You’ve spent over a decade in
classrooms, ORs, and sleepless call nights to become a surgeon. Now you’re
staring at the next 30 years and wondering if it has to look like the same
grind you’ve already survived. Spoiler: it doesn’t. Locum tenens, temporary,
contract-based surgical work, is quietly rewriting the rules of the profession,
and a lot of surgeons, attendings and new grads alike, are opting in. Here’s
what that future actually looks like for you.

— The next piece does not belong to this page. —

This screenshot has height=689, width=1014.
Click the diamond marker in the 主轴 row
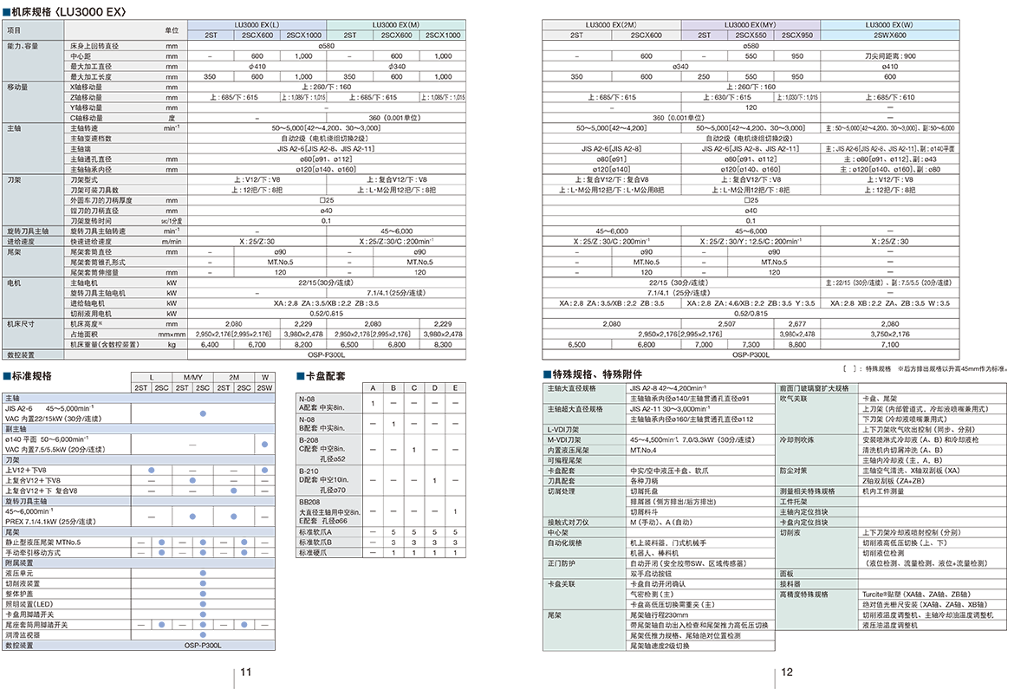click(x=202, y=414)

Freedom That Actually Feels Like
Freedom
Imagine finishing a trauma case in
Seattle on Thursday, flying home Friday morning, and not stepping foot in a
hospital again until you feel like it, maybe two weeks, maybe two months. Locum
tenens hands you that schedule. You pick the weeks, months, or even seasons you
want to work. Are you burned out on winter calls in the Midwest? Take December
off and cover sunny locums shifts in Arizona instead. Many surgeons now build
six-month-on, six-month-off lifestyles without sacrificing income. The demand
is so high that you can often name your availability and still have hospitals
begging for it. It's no wonder there are many surgeons looking
for locum tenens work today.
Money That Keeps Up (or Surpasses)
Permanent Jobs
You’re probably thinking locums pay
sounds too good to be true. It isn’t. General surgery locums rates routinely
range from $2,000–$3,000 per 24-hour call shift, and subspecialties like
orthopedics, neurosurgery, or cardiothoracic surgery can clear $4,000–$6,000
per shift. Agencies cover malpractice
(usually with tail), licensing, travel, and
housing. After expenses, many locum surgeons out-earn their permanently
employed colleagues by 30–50% while working fewer weeks per year. The math
works because hospitals pay a premium to keep ORs running when they’re
short-staffed, which, thanks to retiring boomers and rural closures, is
basically all the time now.
Skills Stay Sharp, Burnout Stays Low
One fear you might have is “Will I
fall behind technically if I’m not at one institution?” The opposite is usually
true. Locums forces you to operate across different systems, teams, and patient
populations. You’ll do bread-and-butter laps in rural hospitals one week and
complex redo cases at tertiary centers the
next. Surgeons consistently report that the constant adaptation keeps them
sharper than full-time academic or private-practice surgeons who can get stuck
doing the same ten operations forever.
Lifestyle Design on Your Terms
Do you want to live in Denver but
operate all over the Mountain West? Do it. Do you want to spend half the year
doing global surgery missions while still paying your mortgage? Locums makes
that possible. More and more surgeons in their 30s and 40s are pairing locums
income with real estate investing, side businesses, or just time with their
kids. The old model said you grind until 65, then retire broke and exhausted.
The new model says you can step off the treadmill whenever you want without
going broke.
The Catch (Because There’s Always
One)
It’s not utopia. You’ll deal with
frequent credentialing paperwork, occasional last-minute cancellations, and the
reality that some weeks you’re the new guy again. If you crave being the
department chair or building a 20-year referral base in one town, traditional
practice is still the better option. However, if autonomy, cash flow, and
adventure matter more to you than a corner office with your name on it, the
trade-offs feel tiny.
The surgeon shortage isn’t going
away; it’s accelerating. That means hospitals will keep throwing money and
flexibility at anyone willing to parachute in and keep the OR lights on. Locum
tenens isn’t a “gap year” or a retirement plan anymore; for a growing chunk of
surgeons, it is the career. You’ve already paid your dues. The future lets you
decide what “being a surgeon” actually means, on your schedule, at your pay
rate, in the places you want to be. If that sounds better than another decade
of mandatory committee meetings and RVU targets, welcome to the new normal.